I see women- rarely mothers. I'm tired of seeing the comments such as ' they don't grasp philosophy or science, don't care for politics... " It never crosses their minds women and children meed community. They need support , inclusion ... This might be the biggest reason women stay in church or don't come out. 

 

Why do you think women need community & inclusion any more than men do?

 

OR, if you'd rather,

 

Why do you think men need less community & inclusion than women do?

The subject isn't men - since men are dominate in Atheism; They aren't lacking voice ... The discussion is women, children and family. 

Sorry for typos, I have a tot on my lap. 

That didn't answer the question.

 

Typos are fine - this IS the internet after all :)

Yes I did - you're going off topic , I refuse to.  the topic is in relation to women ; community and church- as to why so many women are in churches, but not Atheism.

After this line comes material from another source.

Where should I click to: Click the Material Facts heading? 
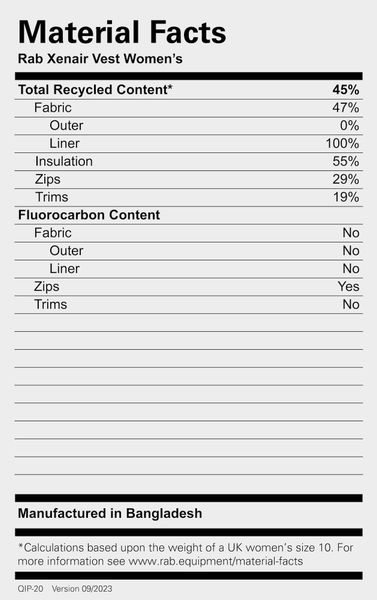122,32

There is no lack of men in atheism - there is on Sunday at church or at church events. So much so, they've started trying to make events geared toward men. By saying women need inclusion and community- doesn't imply men don't. So you're reading into for the sake of arguing something that hasn't been claimed. You have yet to answer anything really - other than to bicker or attack. 

First of all I think the question goes right to the heart of the issue. You make the claim that there are less women 'out' as atheists because women need community & inclusion. The implication is clear that you feel that women need this more than men.

 

So where is the evidence that community & inclusion are what is keeping women from coming 'out' as atheists besides your conjecture? Where is the evidence that women are in anyway being disadvantaged by there being no specific atheist events?

 

Secondly I have asked several questions that you have either dodged or disregarded. I have made points that you are yet to address.

 

I'm not simply asking these questions to 'bicker or attack' - I'm asking these questions because I disagree with your post and I'm trying to see if you have something to say which will change my mind.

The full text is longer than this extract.